Closed TomHunter1 closed 6 years ago

TomHunter1 commented 6 years ago

I agree the financial industry could certainly benefit from the applications of Machine Learning. There's lots of use cases posted to kaggle or used by udacity as projects (Some examples below). You can always scour them for new ideas so you have a rich body of work to look at.

Bank of America / an old subgroup of MBNA, use logistic regression models to do exactly what you're talking about and these feed into the greater system of marketing decisions for direct mailer etc., but they've been doing that since the mid-90's. My challenge is how do you define the problem to be more specific. ML on credit lending data is tried and true, there are lots of open source datasets and then Equifax, Experian and Transunion would be good data sources and they do sell credit histories that are run though ML models to determine the likelihood of granting credit access. Could you narrow in on a more specific problem? Maybe incorporating this idea with other ideas like a social issue? Predatory high interest loans is a major issue in low income neighborhoods.... could you segment out people with high interest loans, give them a micro loan with a reduced interest rate to allow them to get out of debt. These people are obviously high risk, could you use ML to predict who has the highest probability to succeed?

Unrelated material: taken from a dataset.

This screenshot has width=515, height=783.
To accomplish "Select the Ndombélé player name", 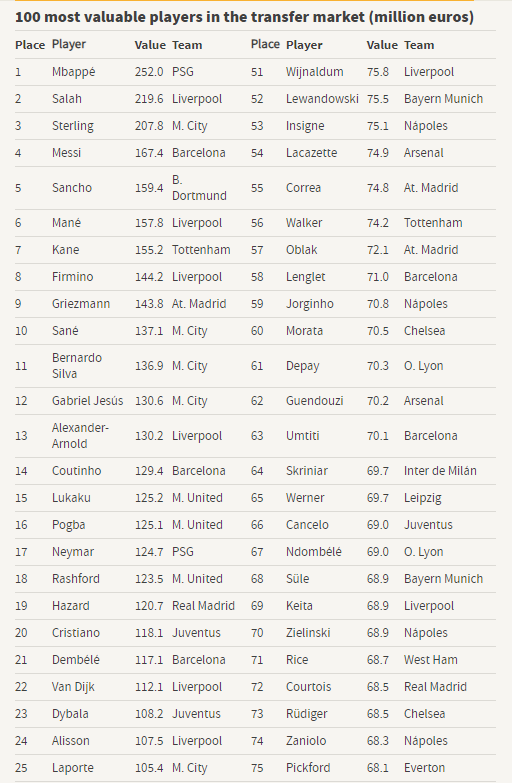I will coord(313,552).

Approaches of loan classification open source datasets / articles: https://www.kaggle.com/c/loan-default-prediction https://www.kaggle.com/wendykan/lending-club-loan-data https://nycdatascience.com/blog/student-works/kaggle-predict-consumer-credit-default/

ahananamburi commented 6 years ago

Incorporated the feedback by narrowing down on the problem. Addressed dynamic pricing and credit limit changes based on risk as a specific solution.